At this point I'm kind of at a loss, if any more info is needed let me know and I'll provide it to the best of my ability. I really want this one to work. I'll be able to respond pretty quickly throughout the day today and tomorrow, then I work 12s the next 4 days so my communication will be limited. Thanks everyone in advance.


----------



## Nostradoomus (Oct 1, 2019)

I would try testing it outside of the enclosure first. See what happens. There’s a few spots around the jacks it could be touching.

Where did you get those cool black caps?


----------



## temporalhaze (Oct 1, 2019)

Nostradoomus said:


> I would try testing it outside of the enclosure first. See what happens. There’s a few spots around the jacks it could be touching.


Would that affect the LEDs' ability to receive any power as well? Hmmm, I'll try this later today and chime back in. I have other house chores to tend to at the moment, haha.




Nostradoomus said:


> Where did you get those cool black caps?


Those are 1u MLCCs. The build doc specifically notes for them.


----------



## Nostradoomus (Oct 1, 2019)

Well if it’s grounding out somewhere on the enclosure yeah. I always test my boards outside the enclosure first, then if something goes wrong I can narrow it down to wiring/grounding/switch issues.

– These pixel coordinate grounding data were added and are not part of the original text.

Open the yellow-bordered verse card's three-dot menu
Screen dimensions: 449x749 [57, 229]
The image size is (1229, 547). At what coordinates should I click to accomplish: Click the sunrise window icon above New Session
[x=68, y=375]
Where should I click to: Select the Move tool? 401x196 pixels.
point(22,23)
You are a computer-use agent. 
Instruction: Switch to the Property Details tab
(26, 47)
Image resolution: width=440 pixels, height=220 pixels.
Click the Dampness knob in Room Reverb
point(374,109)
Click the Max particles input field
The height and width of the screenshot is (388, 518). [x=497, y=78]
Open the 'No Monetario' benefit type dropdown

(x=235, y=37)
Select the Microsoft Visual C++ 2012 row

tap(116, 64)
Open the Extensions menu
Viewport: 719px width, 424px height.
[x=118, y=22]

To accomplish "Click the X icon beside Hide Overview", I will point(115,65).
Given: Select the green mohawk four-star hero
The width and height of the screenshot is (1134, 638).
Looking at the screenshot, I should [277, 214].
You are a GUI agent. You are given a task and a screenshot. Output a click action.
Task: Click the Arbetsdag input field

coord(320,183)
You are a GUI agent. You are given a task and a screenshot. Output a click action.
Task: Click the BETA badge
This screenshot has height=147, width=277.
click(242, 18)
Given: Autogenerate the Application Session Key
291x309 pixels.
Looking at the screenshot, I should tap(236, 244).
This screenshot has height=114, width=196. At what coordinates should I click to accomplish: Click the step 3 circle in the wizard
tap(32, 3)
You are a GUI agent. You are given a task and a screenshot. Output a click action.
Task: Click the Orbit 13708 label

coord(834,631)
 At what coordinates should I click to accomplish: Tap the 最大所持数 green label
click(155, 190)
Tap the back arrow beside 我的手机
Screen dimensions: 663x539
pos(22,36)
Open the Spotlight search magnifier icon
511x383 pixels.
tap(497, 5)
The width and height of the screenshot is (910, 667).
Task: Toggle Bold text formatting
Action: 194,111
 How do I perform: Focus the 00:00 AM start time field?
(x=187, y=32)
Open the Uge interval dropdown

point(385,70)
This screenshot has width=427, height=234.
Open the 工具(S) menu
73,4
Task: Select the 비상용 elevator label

Most MLCCs I see are yellow, that’s why I ask haha. Where’d you get em?

Edit: Sorry the LEDs only need a small amount of voltage to light up so they don’t really signify much


----------



## temporalhaze (Oct 1, 2019)

Nostradoomus said:


> Well if it’s grounding out somewhere on the enclosure yeah. I always test my boards outside the enclosure first, then if something goes wrong I can narrow it down to wiring/grounding/switch issues.


Well, I completely unboxed the thing and still nothing. Both LEDs flicker when the 9V power supply is barely inserted into the jack, nothing when it's fully inserted. One lights in a continuity test and the other does not, even when I'm not holding the leads like chopsticks to get a photo.








I snapped a quick video. Bypass works but it's completely muted with the effect on.
https://drive.google.com/file/d/1Gf...wfpk6kPhMAzNmxSRMHjrq691hK7g3F2bHH8TBKylNLPZY

Tomorrow I'll probably be getting up early and I will double check all the resistors by their colors to make sure all were placed properly.



Nostradoomus said:


> Most MLCCs I see are yellow, that’s why I ask haha. Where’d you get em?


I got those from Mouser, pretty slick if you ask me!








						K105K20X0UF63H5H Vishay / BC Components | Mouser
					

K105K20X0UF63H5H Vishay / BC Components Multilayer Ceramic Capacitors MLCC - Leaded 1uF 50volts 10% High Temp AEC-Q200 datasheet, inventory, & pricing.




					www.mouser.com


----------



## temporalhaze (Oct 4, 2019)

Hey @Nostradoomus !

I'm chiming back in to let you know it was actually a bad power supply! I tested my power supply with my multimeter and it was only pushing 6V. It wouldn't power any other pedal I had available, Carbon Copy, my Quantum Mystic, Moog Trem, nothing. I plugged it [unboxed] into my pedalboard's power brick and BOOM! Power and sound and it was pushing 9.26V! I'm so relieved, I thought I was going crazy for a second.

Cheers and thanks for your help, it's much appreciated!


----------



## Nostradoomus (Oct 4, 2019)

That’s great! Sometimes it’s the silliest thing...


----------



## Chuck D. Bones (Oct 5, 2019)

I had a power supply issue vex me for several days on a pedal build.  It wasn't a pedal from this site.


----------



## temporalhaze (Oct 5, 2019)

Chuck D. Bones said:


> I had a power supply issue vex me for several days on a pedal build. It wasn't a pedal from this site.


Did it just drive you absolutely mad, as if you were actually losing your mind over a pedal not working? It definitely did for me, haha!


----------